==== Records for the exercise ====

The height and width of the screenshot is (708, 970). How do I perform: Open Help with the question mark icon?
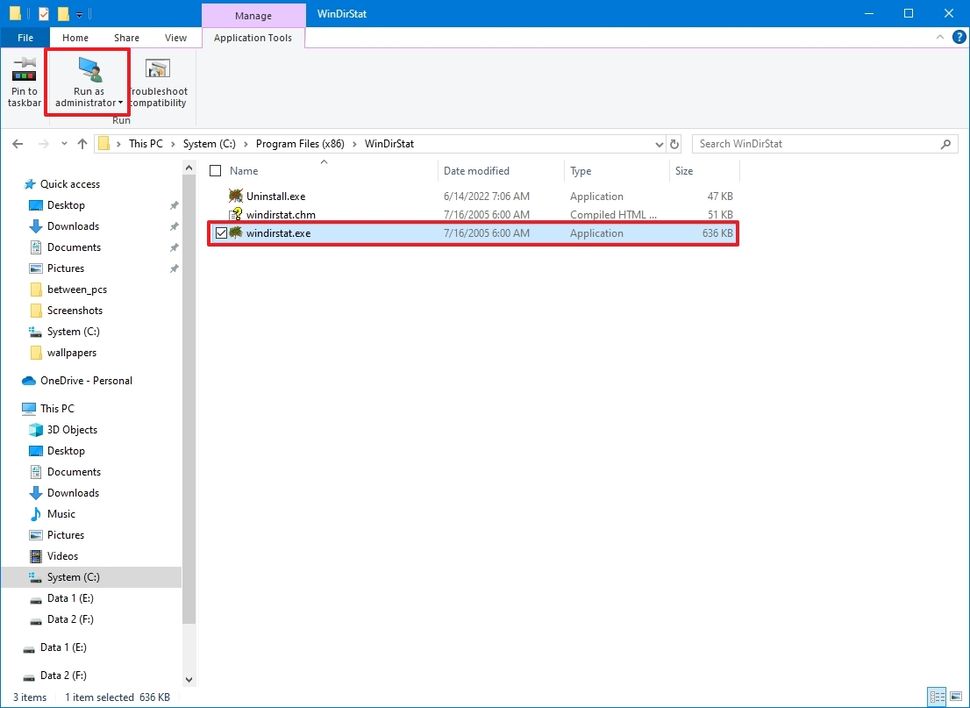[x=959, y=37]
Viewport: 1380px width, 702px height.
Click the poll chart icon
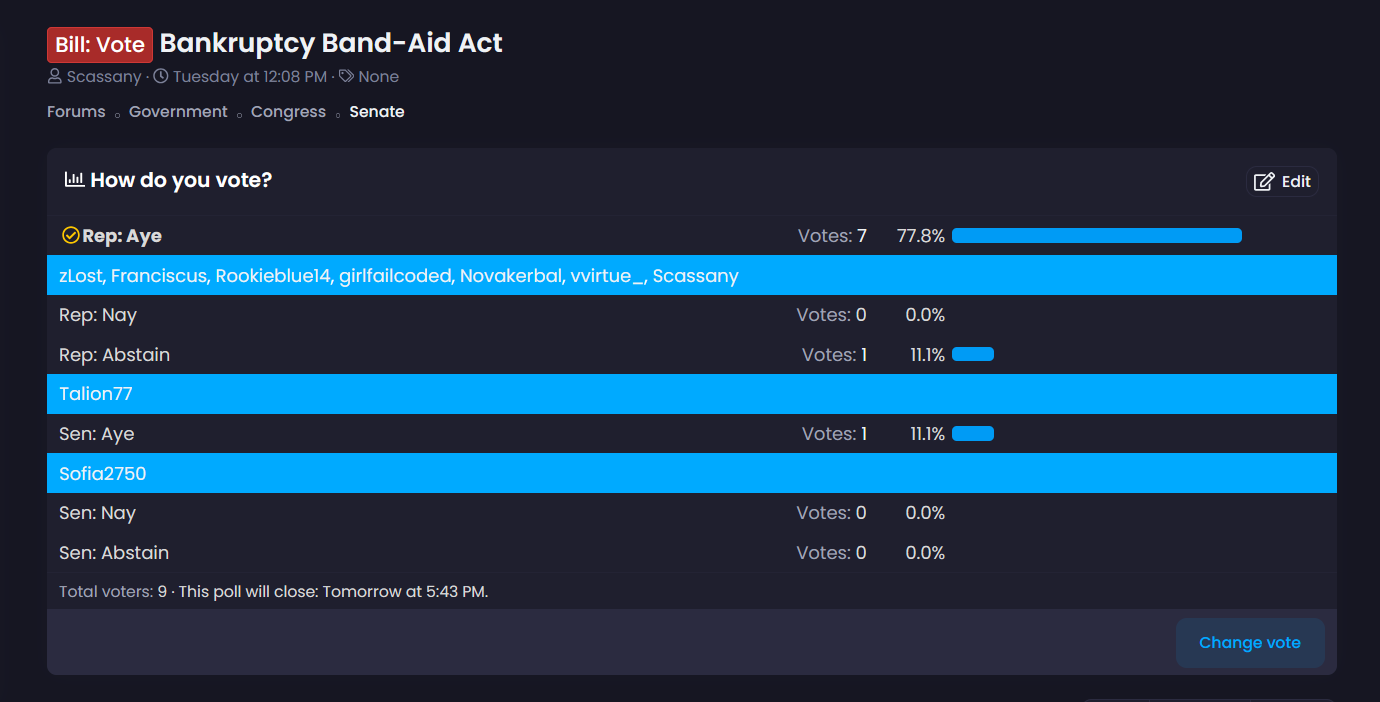(x=74, y=180)
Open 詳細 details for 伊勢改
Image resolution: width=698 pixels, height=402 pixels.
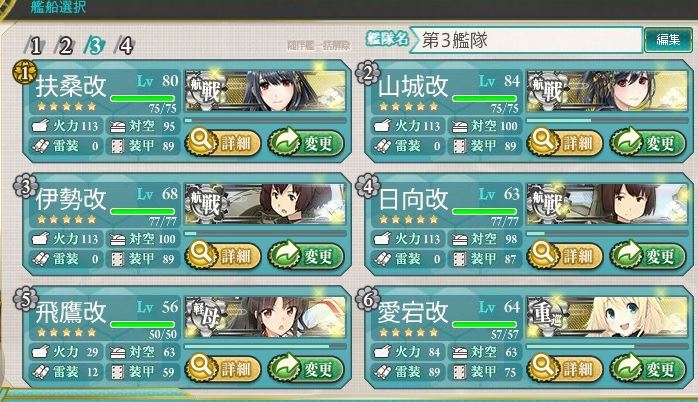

====

> _What is asked_
Change every "icon" in the rows above to "button" and write all the rows out again with nothing else altered. Leave the pictures out.

> _Complete answer_
The height and width of the screenshot is (708, 970). How do I perform: Open Help with the question mark button?
[x=959, y=37]
Viewport: 1380px width, 702px height.
Click the poll chart button
(x=74, y=180)
Open 詳細 details for 伊勢改
Image resolution: width=698 pixels, height=402 pixels.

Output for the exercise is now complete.